Dormer sets a trap for the killer by announcing over the radio he left something behind in a knapsack, but there’s a tunnel in their location which allows the killer to escape. In the fog, Dormer accidentally kills his partner and decides to cover it up to make it look like the killer did it. Troubled by all that is on his mind and unable to sleep as the Alaskan summer means it remains light for 22 hours of the day, Dormer is further tortured by too much light and by a sense that he wants to sleep forever.

The killer relates to Dormer and believes they both killed accidentally and can help each other by framing Randy. The killer saw Dormer shoot his partner, and the two engage in a cat-and-mouse game as he calls Dormer and the two arrange a meeting in public aboard a ferry. The payoff is not to learn who the killer is, but how Pacino acts when faced with letting this wormy pervert go in order to safeguard his career and reputation. As a subplot, Swank also discovers Pacino killed his partner and is faced with the same question he is of how to handle that uncomfortable situation.
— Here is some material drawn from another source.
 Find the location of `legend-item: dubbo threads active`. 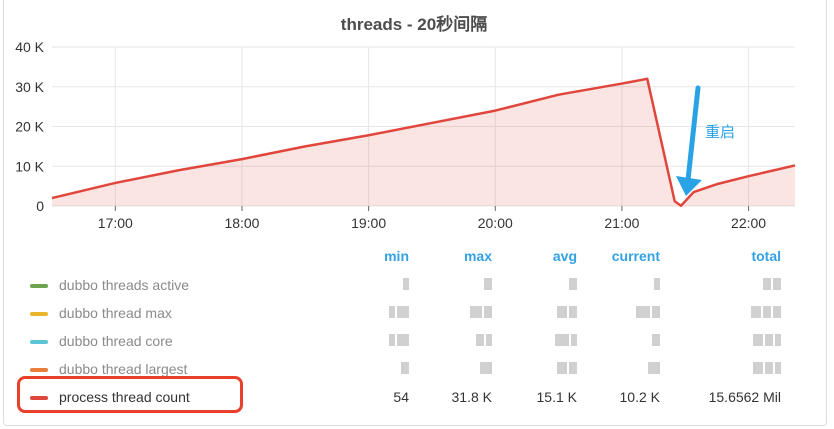

legend-item: dubbo threads active is located at coordinates (420, 284).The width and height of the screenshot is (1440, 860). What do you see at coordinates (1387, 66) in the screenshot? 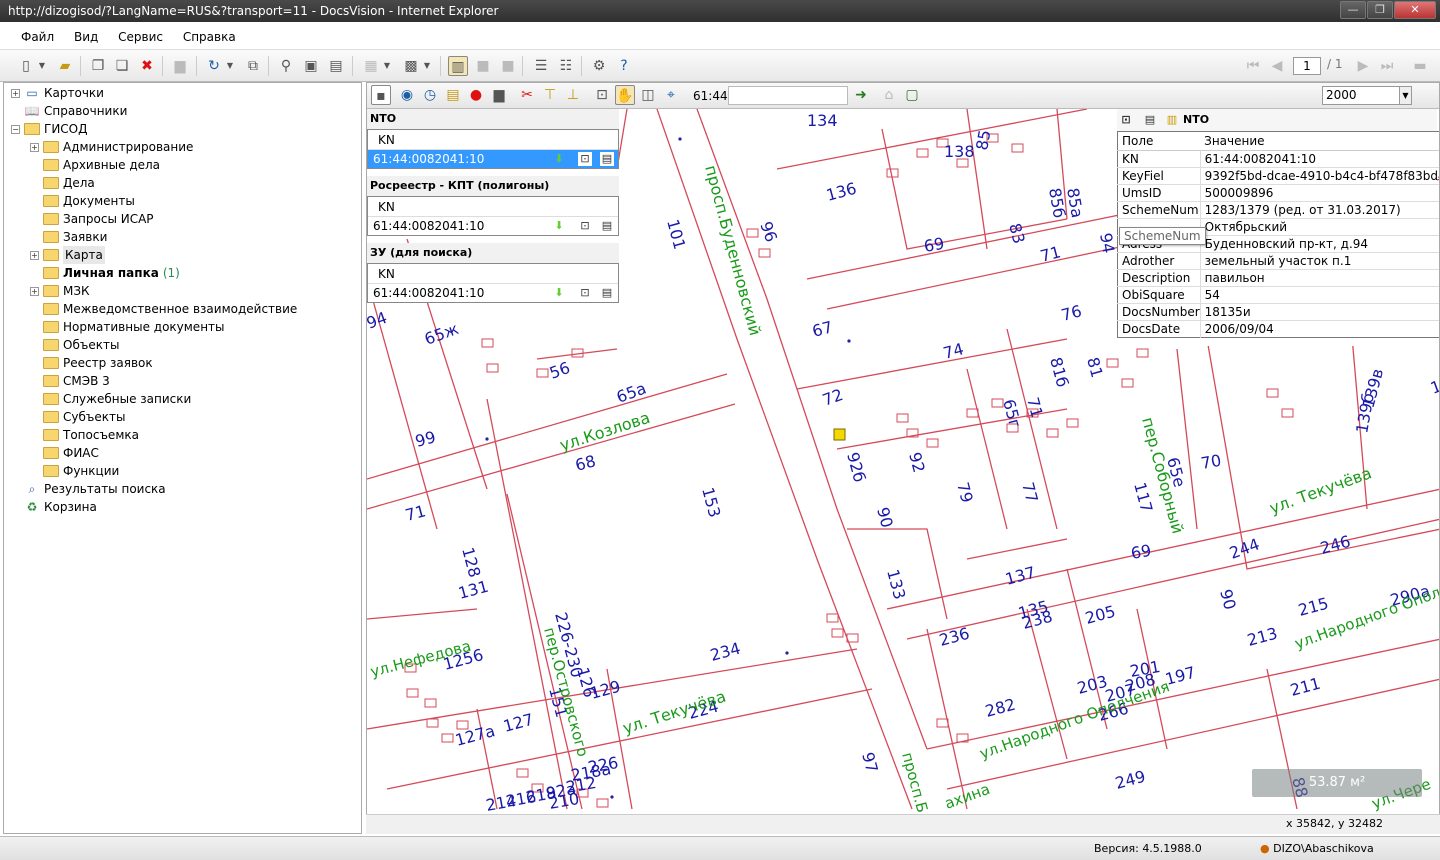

Pacino looks haggard and driven to the edge because of his insomnia, as he seems to be getting worse as the investigation continues–he loses his concentration. He gave the part just the right flavor of melancholy and the hope that he can keep his dignity despite his faults. But as good as Pacino was, he couldn’t hide how empty his role was. That he was doing dirty things so that in the end good would triumph, seemed a pat way of dissecting his character without giving him more of a personality or more depth. Robin Williams moves easily away from his loud and usual ego-driven comedy roles, and plays the killer with restraint. This allows his character to be developed without his usual smug stance, but unfortunately we are loaded down with too many answers as to what this lonely and desperate man is capable of doing. The filmmaker gave the viewer no chance to figure it out for themselves, as the viewer was led by the hand until he saw the killer served up in trite psychological labels. Swank moves from a one-dimensional goody-goody detective who lacks experience both in life and on the job, to one who matures and must decide for herself what is wrong or right. Her last lesson from Pacino sets her free to become a better detective. She’s the only one who changes for the better, but she forces the film to have a Hollywood safe ending instead of the gritty ending it deserved.

If you saw the Norwegian version there’s no compelling reason to see this weaker one, except this one is flavored as an American experience and is so gorgeously filmed.